I don't wear waders or bulky gear when I fish, and aside from the fact that they look a bit goofy, I never really understood why I didn't like them, until recently when my younger brother brought it up and made me think about it. The waders keep you from really being in the water and they keep you from feeling the touch and push of the river. I know that sounds cheesy, but it is completely true, and it illustrates why fishing has become so important to me, and to my brothers for that matter. Because it is constant, unflinching and unpredictable all at the same time.
I love catching trout, it is exciting, and I also happen to think that next to women, trout are just about the most beautiful things ever created. But catching fish is not always my main reason for fishing, my reason is generally to leave something in the river and forests, and to come away better. In a way, fishing is sometimes like a type of personal sacrament for me, and that is what makes it very sacred and sustaining. It is a way to stay connected to the natural part of my life, a part of my 27 year existence that has become increasingly important to me in recent years.
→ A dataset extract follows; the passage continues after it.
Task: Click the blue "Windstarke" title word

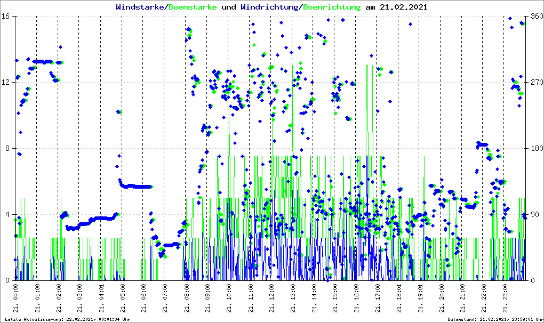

For a few years I dated and fell in love with a girl that added a lot of complication to my relatively peaceful life. In fact, for a while, our relationship completely ruined it. But I loved her in spite of our problems for a few reasons, some of them more noble than others. Unfortunately, a main reason for loving this girl was because she practically completely understood my passion for Montana, the river and fishing. Almost more so than anyone I have met to this day. I recognized this understanding when she wrote me a note, a note that out of dozens was the only one I kept. I kept it not as a token of my old feelings, but because she effectively said what I had always struggled to make sense of. She perfectly analyzed my relationship with my favorite creek when she said: You can so easily bring your stress and the confusion of the world to the woods and wash it away in the river. During those times you are so distant from everything.
Now that may sound like an incredibly selfish reason for me to care about a person and it probably was, but it was strangely comforting that she understood my reasons for fishing, and in some ways it allowed me a way to express my passion for my water and my forest even when I was hundreds of miles away. Needless to say, this was a relationship that was built on a pretty poor foundation, and a "marriage" relationship is obviously made of something much more substantial than one shared understanding, regardless of how important it is. When you feel the same way about a river as you do a woman, things are not going to end well. But at the same time, that may be one of the highest compliments that I could ever give this particular girl.
I bring all of this up because it correctly demonstrates the most important and sometimes dangerous reason for my love of Montana and fly fishing. Because when I am driving through Rock Creek canyon, or when I am walking through the waist high grass to the Bitterroot, when I am lost in the comfortable rhythm of my cast, or when I am bringing a trout to briefly have a pretty horrible experience, I am also bringing something very wild to the surface, I am forgetting the complications and the things that do not matter and remembering the things that do. It is important for me because it has helped me cope with just about any problem I have ever faced in my "adult" life. It is dangerous because it has become something that I rely on. Fly fishing for me is a way to learn from the wilderness rather than conquer it. It is a personal way to know God through some of his most impressive creations.